When we hear the phrase “big data,” we have to ask ourselves, “How big is big? What are we really talking about?”

Let’s take one of the largest retailers—Walmart. Start by visualizing one five-drawer filing cabinet. Now, think of a room filled with 60 million five-drawer file cabinets. That’s how much data comes from all of the Walmart stores every hour. And as retailers install more sensors to add advanced predictive analytics to real-time sales and customer behavior, that figure of 60 million filing cabinets worth of data every hour is going to increase. For example, retailers are beginning to use mannequins with cameras in their eyes so they can see who’s looking at them and whether they’re male or female, pregnant or not, thin or heavy, etc. And that’s just one little data point.

In the past, I’ve written about how we’re using cameras in the stores, not just for security but also to create actionable data on where people go, when they leave, where they stay, what they buy, and what they just look at and move on. All of this is creating an ever-increasing tsunami of data—so much so that we have to realize it is, indeed, big data, and getting bigger.

What’s even more amazing is that if we look back 20 years, from 1993 to a few years ago, the total amount of data that went over the Internet in a year is now how much data that goes over the Internet in one second. It’s important to note that most of that increase has been in the last few years due to the exponential, and predictable, advances in processing power, storage, and bandwidth.
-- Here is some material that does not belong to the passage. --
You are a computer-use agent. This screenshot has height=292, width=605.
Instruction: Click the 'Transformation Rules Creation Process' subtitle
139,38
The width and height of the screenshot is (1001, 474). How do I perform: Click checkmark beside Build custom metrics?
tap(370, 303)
And, by the way, a hard trend certainty is that the amount of data is going to increase as data gets bigger and our desire to get real-time high-speed analytics increases.
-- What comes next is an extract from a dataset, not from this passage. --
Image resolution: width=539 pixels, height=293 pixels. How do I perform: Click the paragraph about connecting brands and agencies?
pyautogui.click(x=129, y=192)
So we have to ask ourselves, “What are companies doing with all this data? Is it paying off already, or do we have to wait for the payoff?” The answer is, “The payoff is starting to happen already.”

For example, I was in Canada recently and visited a couple of electronics chains, one called The Source and the other called Charlie Brown. These stores are using real-time analytics of sales to make decisions.
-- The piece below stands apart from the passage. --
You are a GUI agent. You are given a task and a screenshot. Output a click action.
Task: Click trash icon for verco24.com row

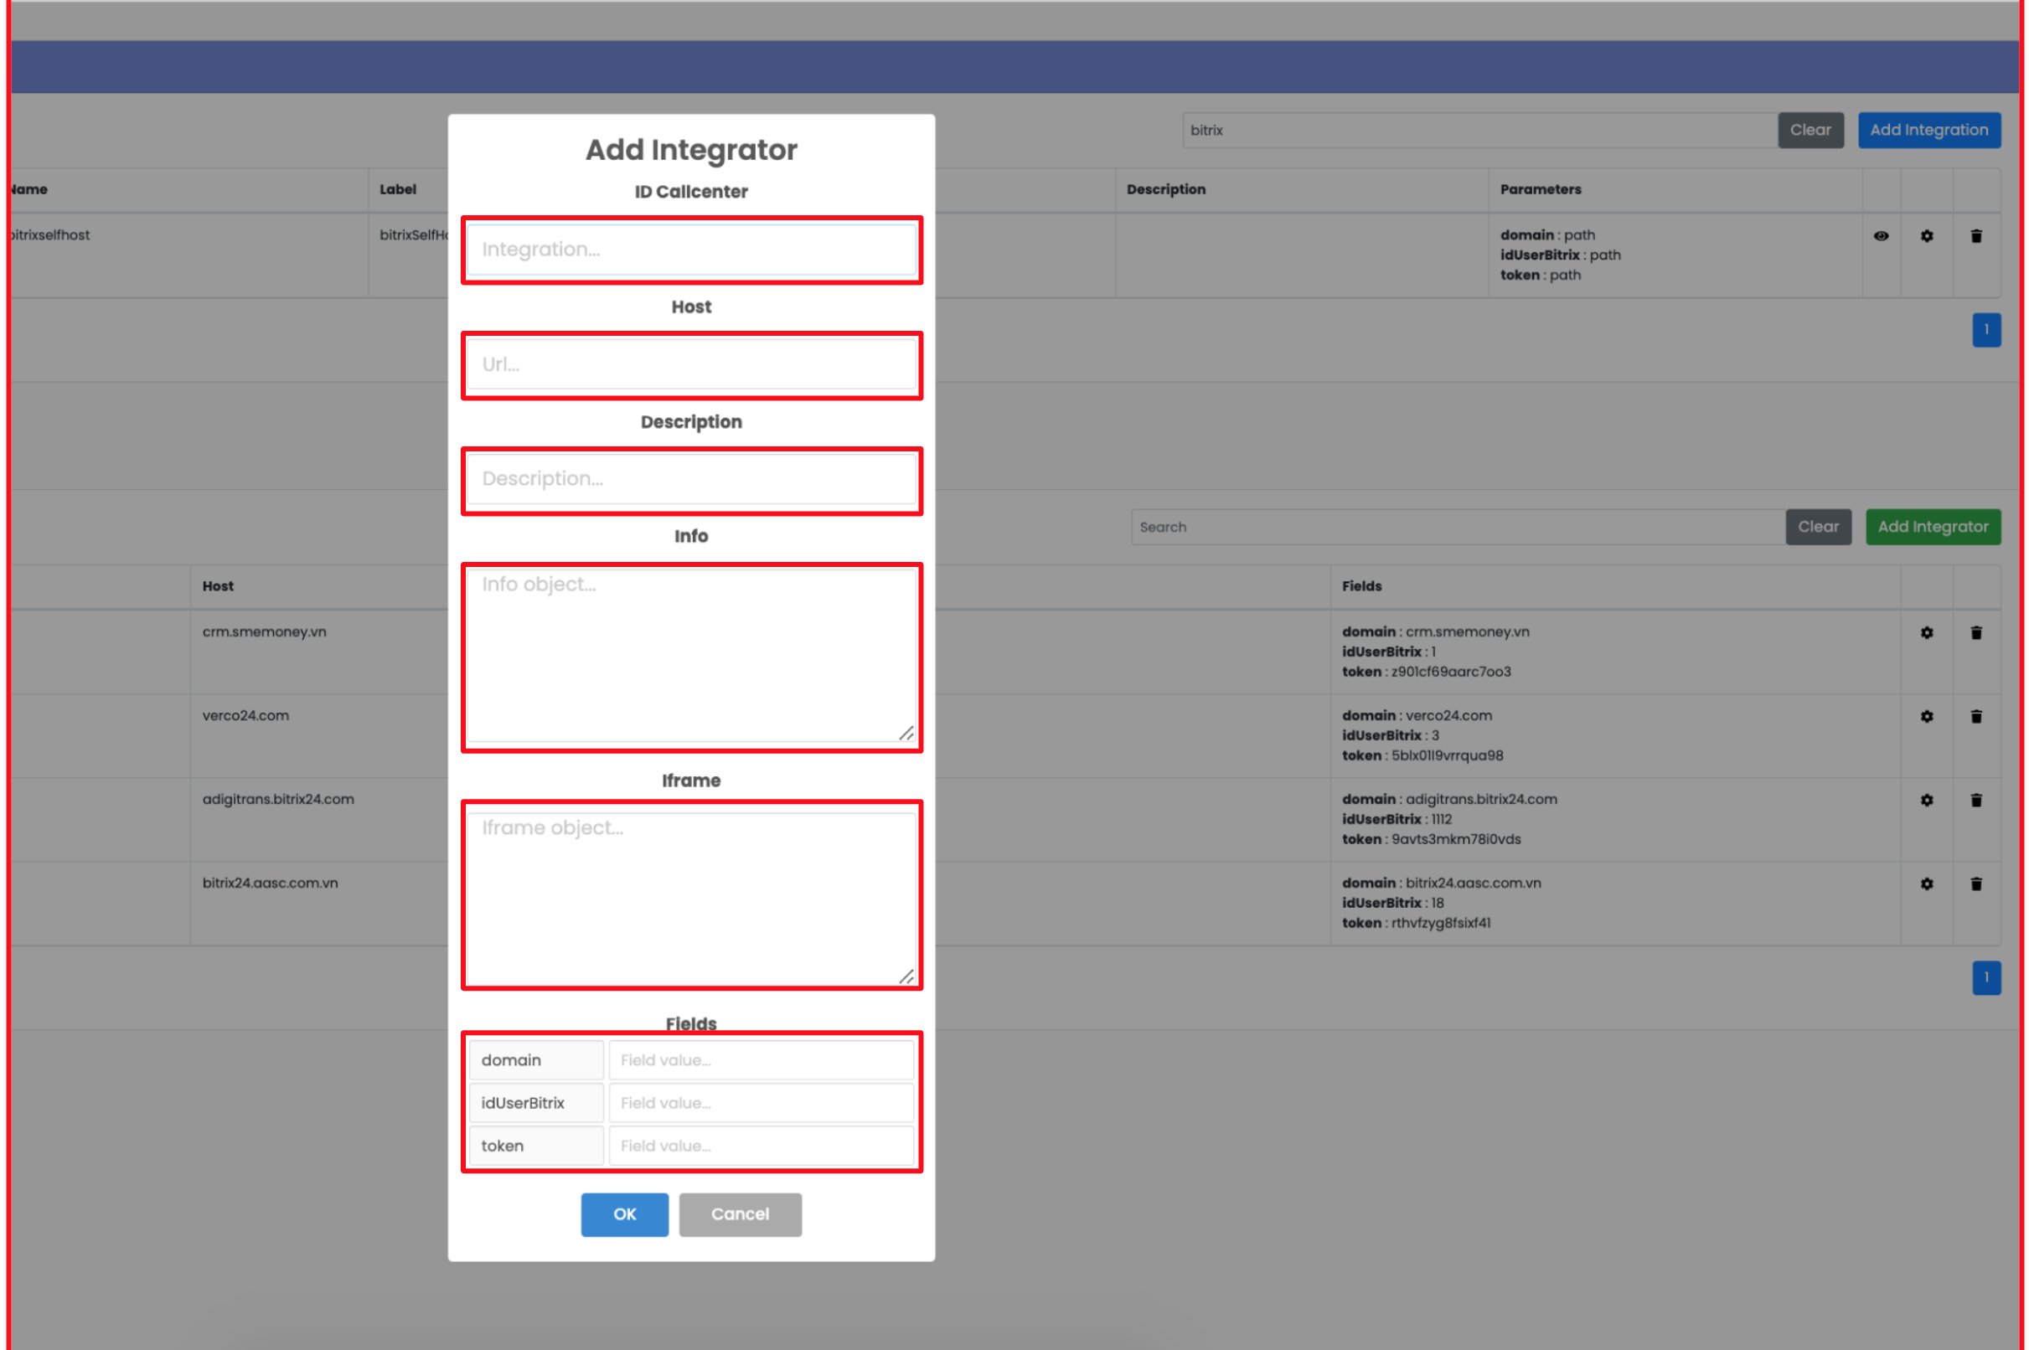1976,716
They noticed that in all of their stores a purchasing shift had taken place; several specific upscale electronics items that started at about $650 were selling a lot more than the lower price models, which were in the $150 price range. So they started filling the shelves with more of the higher-priced merchandise and greatly reduced the number of lower priced models. Sales in the categories that they made those changes in surged 40% in a very short amount of time.

A 40% surge is not bad. And thanks to the real-time data, they were able to know exactly which products they needed more of. There was no guessing involved. They could zero right in on a shift in purchasing and make the changes pay off immediately.

They also looked at their lower-end items and noticed which specific items were decreasing in volume, so they discontinued them completely. Again, overall sales and profitability rose, because profitability is based not only on the items that are selling, but also the merchandise that isn’t selling and taking up space in inventory.

Of course, retailers have been doing this for a long time—deciding which products to remove from inventory and which to increase. But it wasn’t done in real-time. It wasn’t done with the pinpoint accuracy that we have today. Thanks to the data that we’re getting in from various sources, retailers can make better decisions faster and increase their bottom line.

Ask yourself: How could we use big data and high-speed analytics to make better decisions faster so that we could gain competitive advantage and drive increase profitability?